Below, some lines carry pictures; leave those pictures out and retype exactly the lines from the one with "This screenshot has width=1032, height=1166." through the one with "You are a GUI".

"""

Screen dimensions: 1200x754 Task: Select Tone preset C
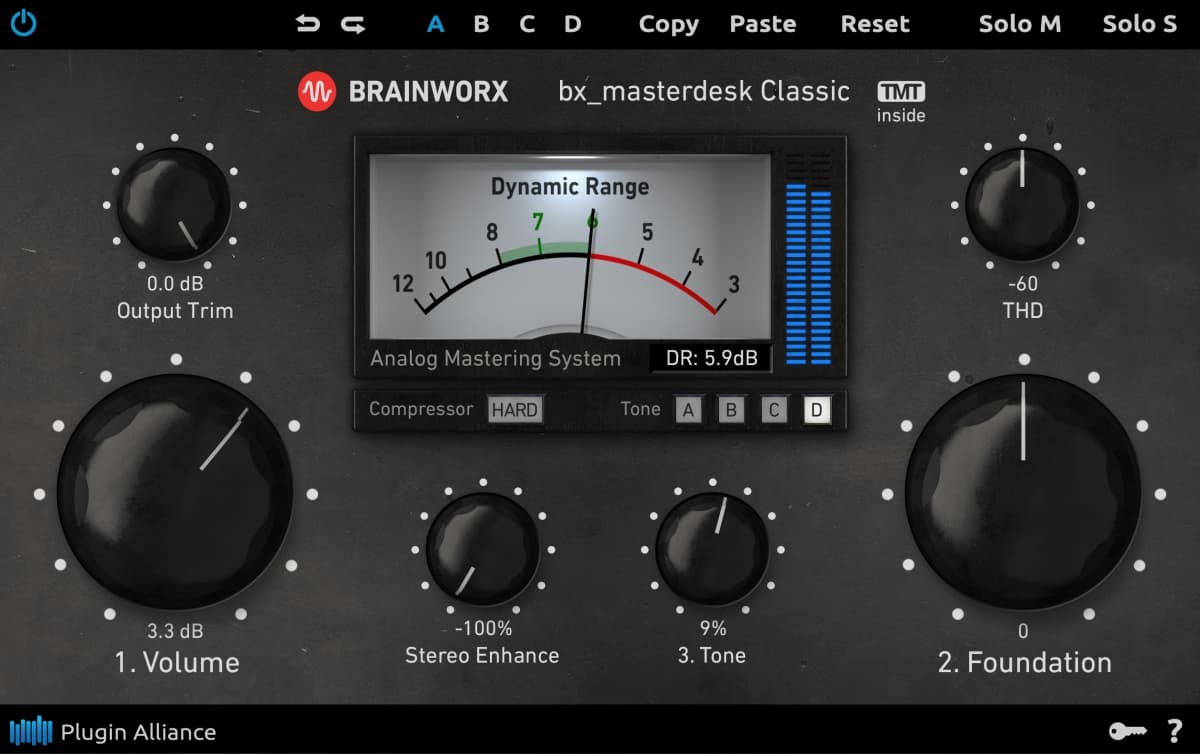point(773,410)
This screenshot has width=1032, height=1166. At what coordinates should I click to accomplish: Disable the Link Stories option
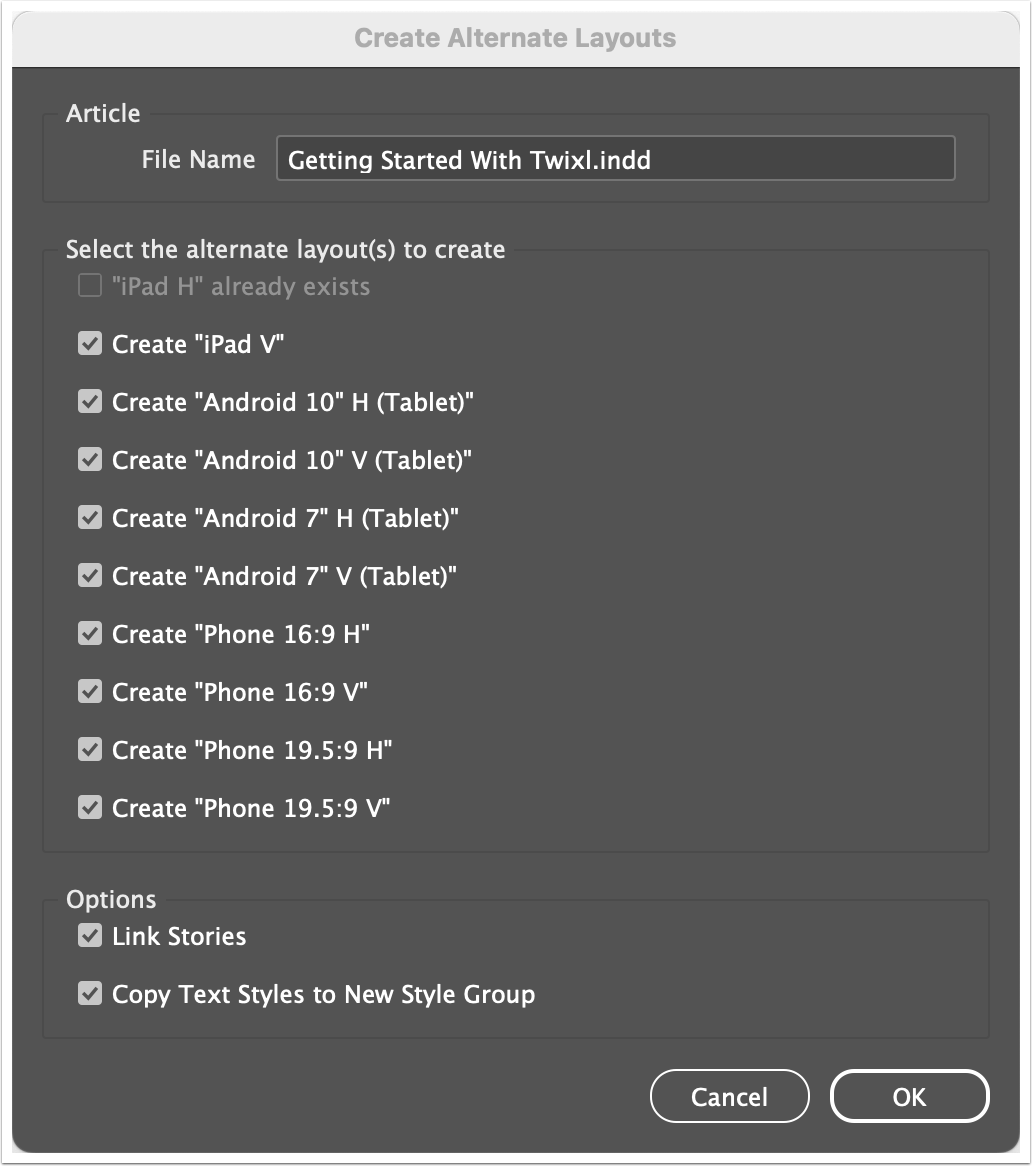tap(90, 935)
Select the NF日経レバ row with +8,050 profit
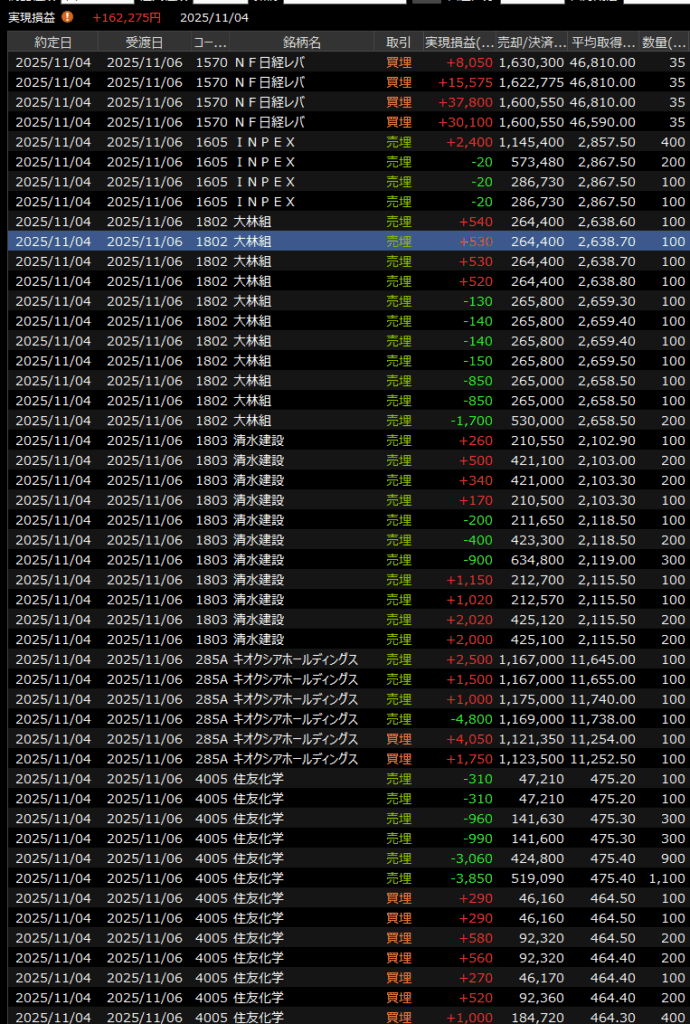 click(x=300, y=62)
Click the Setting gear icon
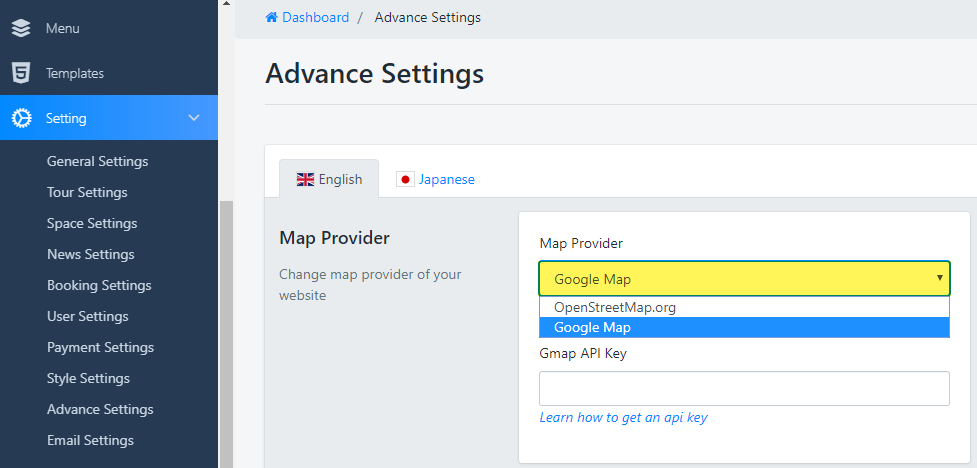The width and height of the screenshot is (977, 468). coord(21,118)
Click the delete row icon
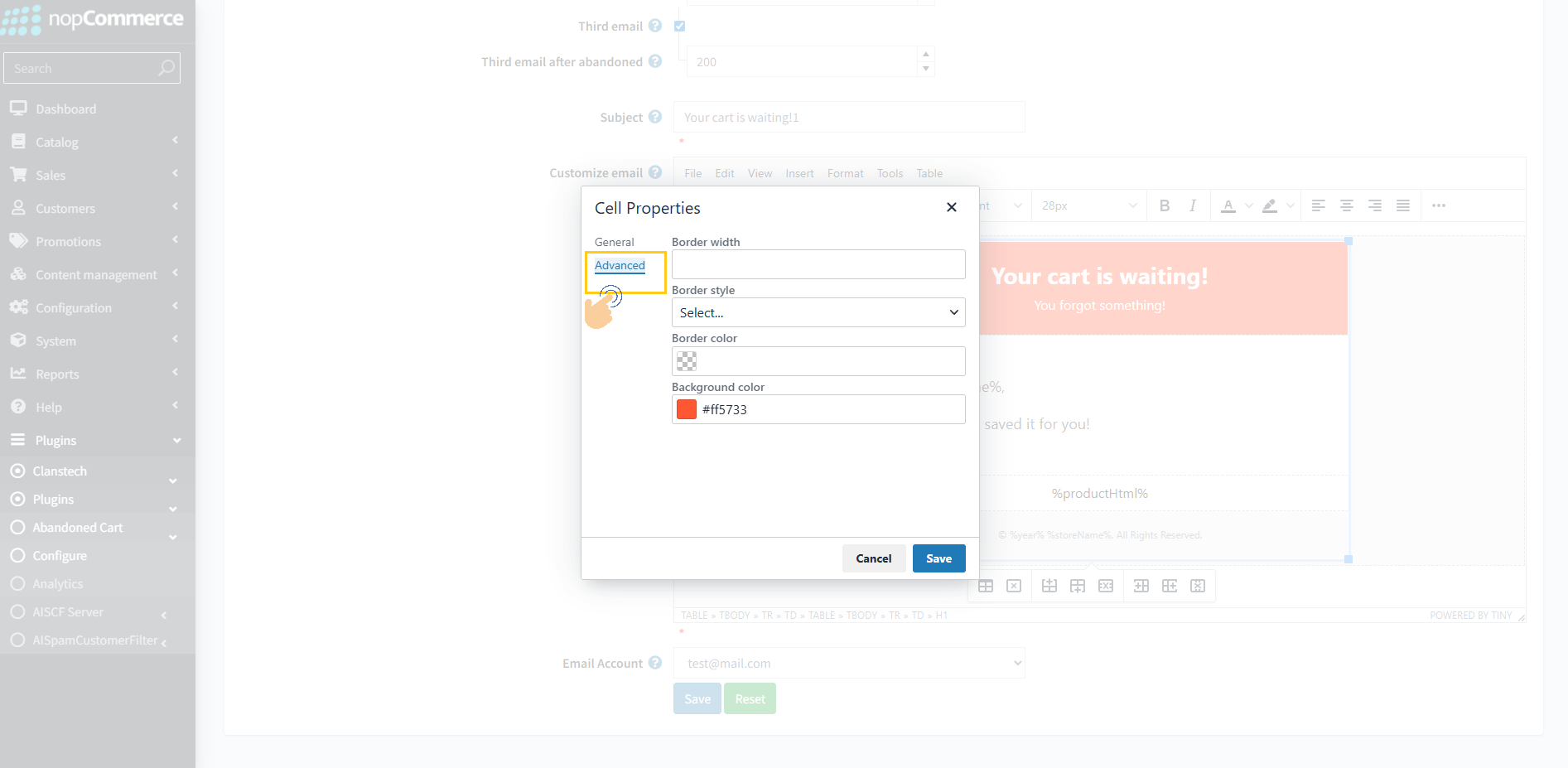This screenshot has height=768, width=1568. point(1106,586)
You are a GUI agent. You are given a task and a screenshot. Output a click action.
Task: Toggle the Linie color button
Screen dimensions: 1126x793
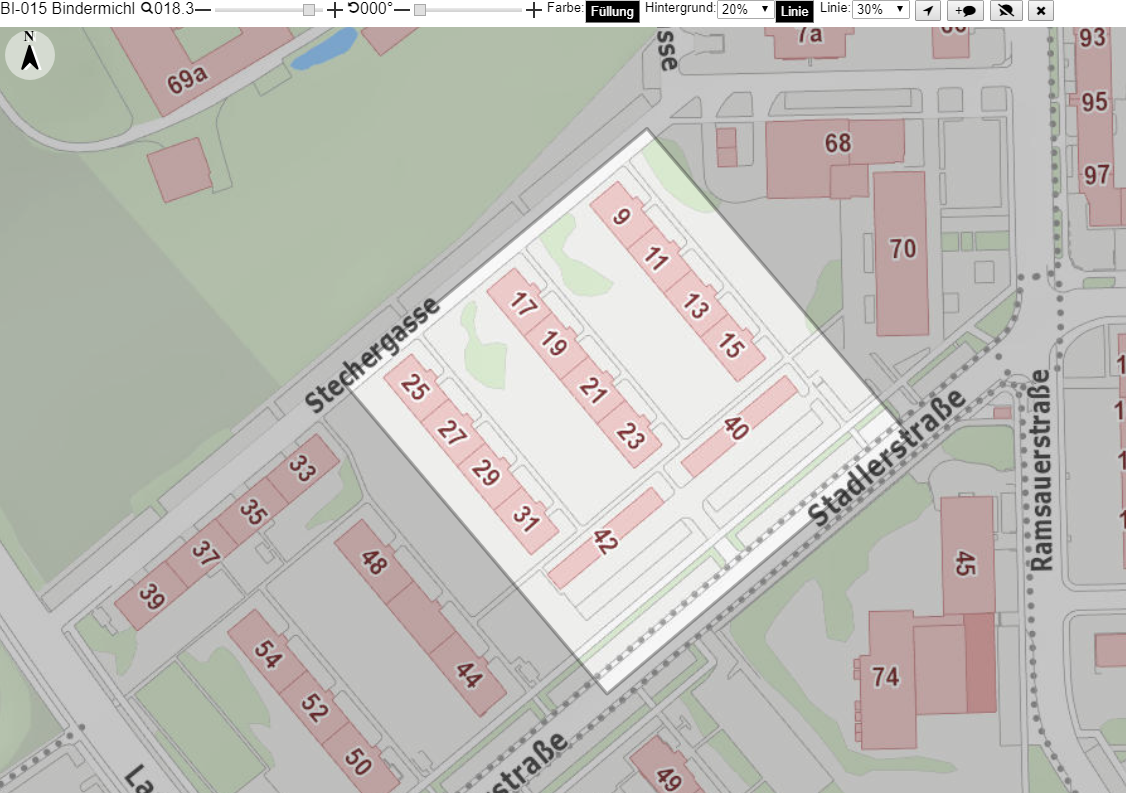pos(794,11)
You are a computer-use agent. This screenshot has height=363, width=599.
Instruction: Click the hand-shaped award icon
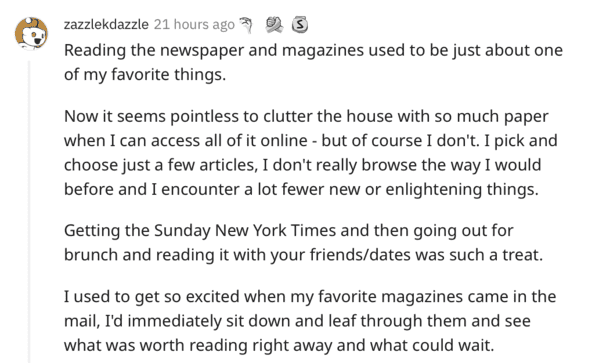point(246,25)
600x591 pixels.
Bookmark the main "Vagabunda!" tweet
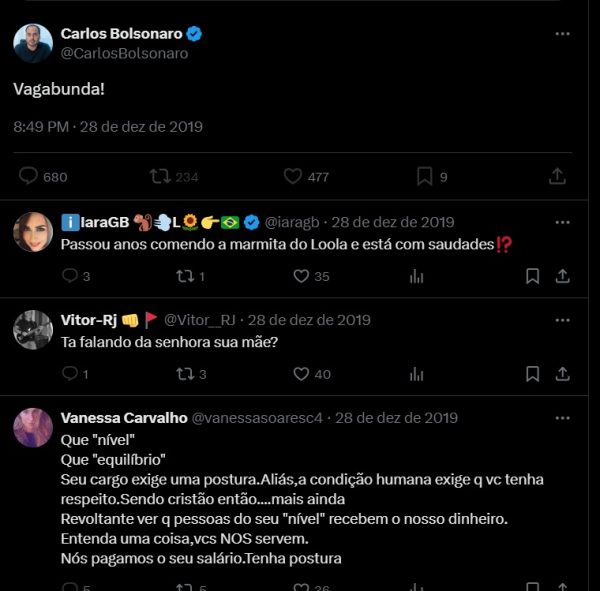(x=424, y=176)
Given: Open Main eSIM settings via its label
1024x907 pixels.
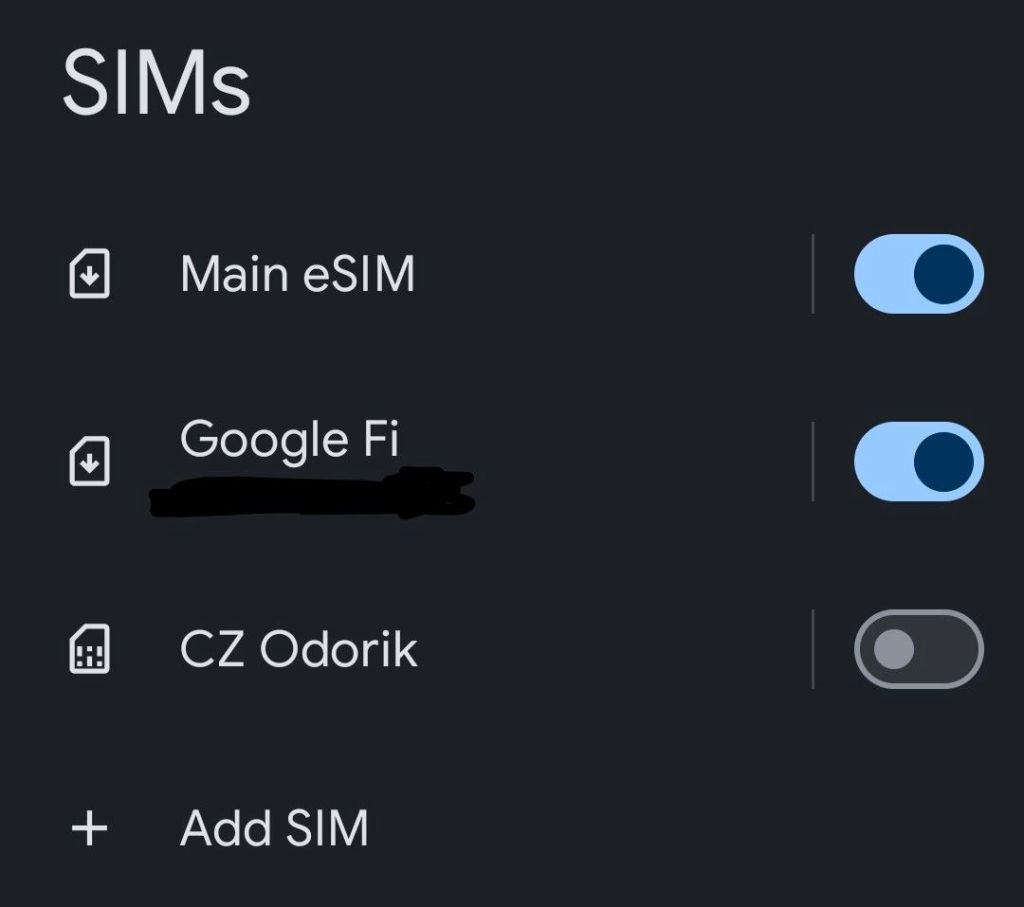Looking at the screenshot, I should (x=297, y=274).
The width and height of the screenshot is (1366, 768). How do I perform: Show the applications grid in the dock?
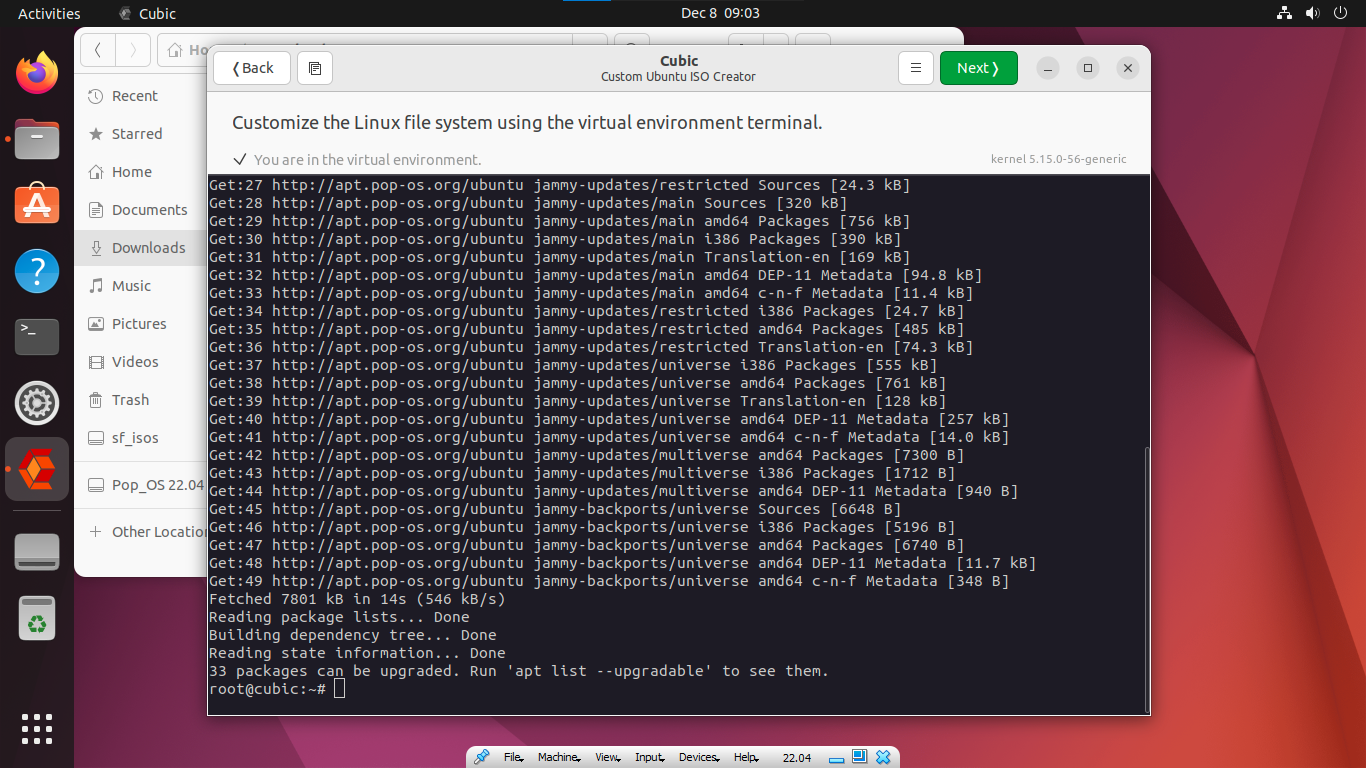(36, 729)
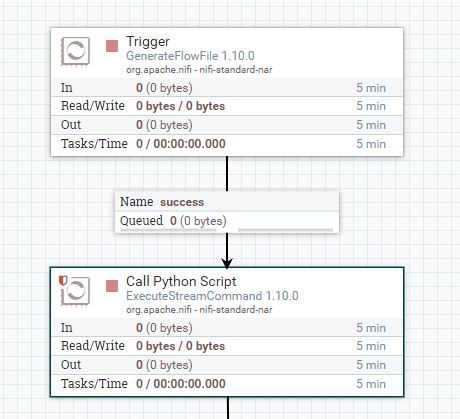The image size is (460, 419).
Task: Click the stopped status square on Call Python Script
Action: click(112, 286)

"""

> Final answer:
This screenshot has width=1032, height=1166. At what coordinates should I click to accomplish: Disable the Link Stories option
tap(90, 935)
Select the NF日経レバ row with +8,050 profit
 click(x=300, y=62)
Click the Setting gear icon
The width and height of the screenshot is (977, 468). coord(21,118)
Click the delete row icon
This screenshot has height=768, width=1568. point(1106,586)
You are a GUI agent. You are given a task and a screenshot. Output a click action.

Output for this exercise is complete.